La.Code Crim.P. art. 531, comment (d) observes:
(d) Art. 261 of the 1928 Louisiana Code of Criminal Procedure listed "former jeopardy" as a plea to the merits, along with the basic defenses of "not guilty" and "insanity." Under Art. 532 below, double jeopardy is raised by a motion to quash if raised at the arraignment. The defense of double jeopardy, like the defense of time limitations, is determined by the trial judge. When it is urged prior to trial, it is most conveniently presented as a ground for the all-embracive preliminary motion to quash. Both double jeopardy and time limitations are defenses which may be raised at any time, but only once. When raised during or after the trial, those defenses will be urged by other motions setting forth the defenses and will be disposed of in conformity with appropriate provisions of Title XVII, Time Limitations, or Title XVIII, Double Jeopardy, respectively.
La.Code Crim.P. art. 535, comment (b)(3) states that:
(3) Trial for the offense would constitute double jeopardy.
Double jeopardy may be raised at any stage of the proceedings, but only once. Art. 594. If this defense is not raised prior to trial by a motion to quash it may be urged during the trial by a motion in arrest of judgment (Art. 859(6)), upon appeal (Art. 920(2)), or by habeas corpus (Art. 362(6)) [prior to 1980 amendment; see now, generally, C.Cr.P. art. 930.3].
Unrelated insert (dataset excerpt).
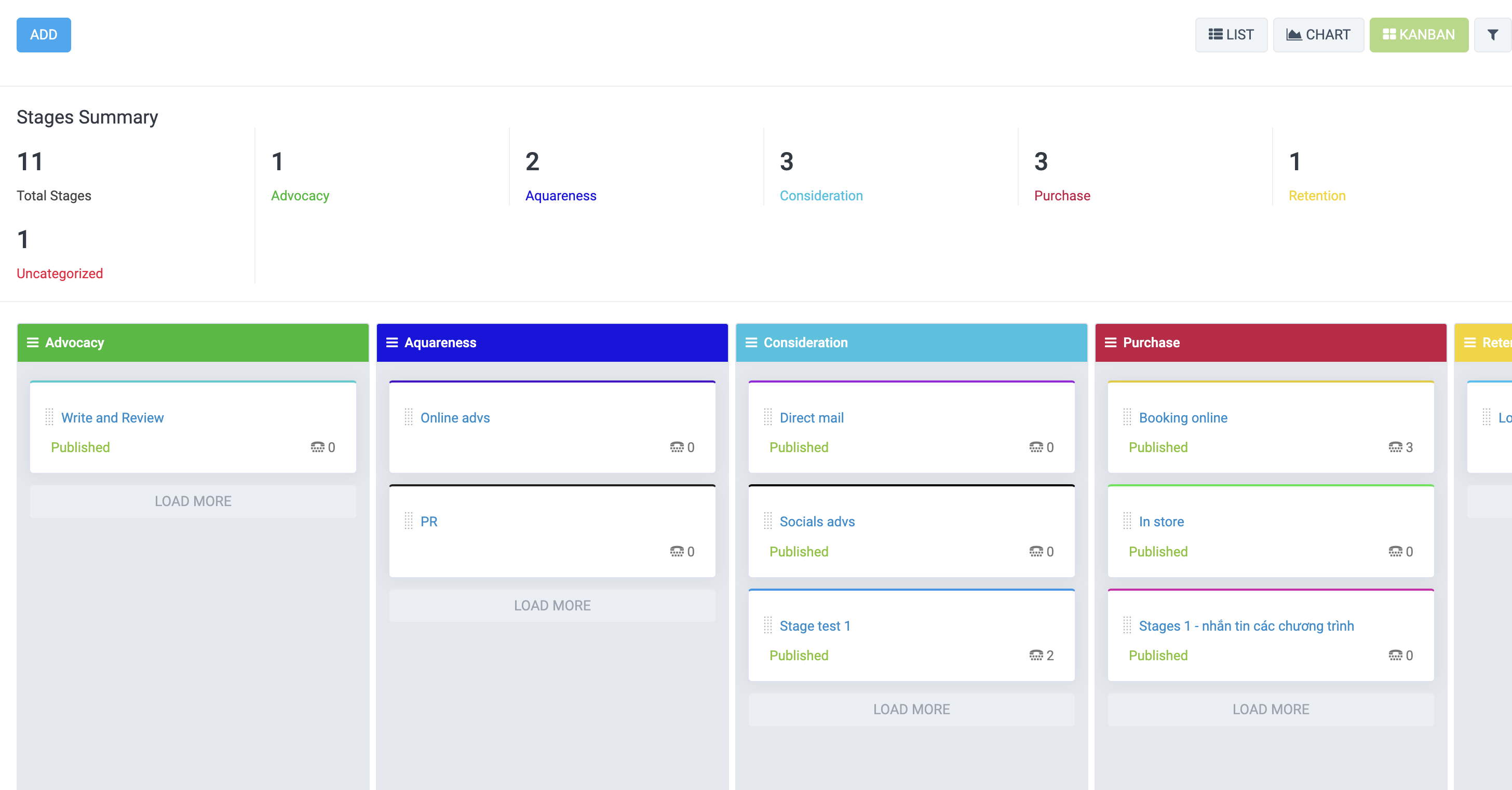Click the Uncategorized summary label
1512x790 pixels.
pyautogui.click(x=59, y=274)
Louisiana courts have repeatedly held that even an unqualified guilty plea does not bar a subsequent double jeopardy claim. See State ex rel. Adams v. Butler, 558 So.2d 552 (La.1990). Double jeopardy is a "jurisdictional defect," that is, one that calls into question the sitting court's power to hear the case. State v. Dubaz, 468 So.2d 554 (La. 1985). Therefore, Armstrong's failure to raise the issue in the district court would not constitute a waiver. However, because this court has nothing on record to review, the present case presents a mechanical problem at the appellate level.
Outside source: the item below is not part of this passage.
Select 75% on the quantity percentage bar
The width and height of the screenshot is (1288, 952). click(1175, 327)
The current record contains none of the forfeiture proceedings or motions cited by the defendant. More information is needed before this court can apply the proper test, which was recently explained in State v. Johnson, 94-1077, p. 8 (La.1/16/96), 667 So.2d 510:
The Supreme Court in [U.S. v.] Halper [490 U.S. 435, 109 S.Ct. 1892, 104 L.Ed.2d 487 (1989)] afforded guidance for federal double jeopardy analysis, but there have been many and varied interpretations of Halper, Austin [v. U.S., 509 U.S. 602, 113 S.Ct. 2801, 125 L.Ed.2d 488 (1993)], and [Dep't of Rev. v.] Kurth Ranch [___ U.S. ___, 114 S.Ct. 1937, 128 L.Ed.2d 767 (1994)]. This Court has adopted the Halper guidelines in cases outside the forfeiture arena. See e.g., Butler v. Department of Public Safety and Corrections, 609 So.2d [790] at 795-96 [(La.1992)]. As noted earlier, the Halper analysis calls for application of the two-part test, namely, does the civil penalty (1) impose a sanction overwhelmingly disproportionate to the damages the offender has caused and (2) bear no rational relation to the goal of compensating the government for the costs it has incurred in investigating and prosecuting the violation. Halper, 490 U.S. at 449, 109 S.Ct. at 1902. Only if the specific penalty satisfies both of these conditions will it violate double jeopardy prohibitions. Halper and Austin demonstrate that civil sanctions may advance punitive and remedial goals at the same time. Accordingly, *1344 we conclude that, under the federal constitutional principles articulated in Halper, Austin, and Kurth Ranch, a civil sanction is prohibited to the extent, and only to the extent, that it cannot fairly be characterized as remedial.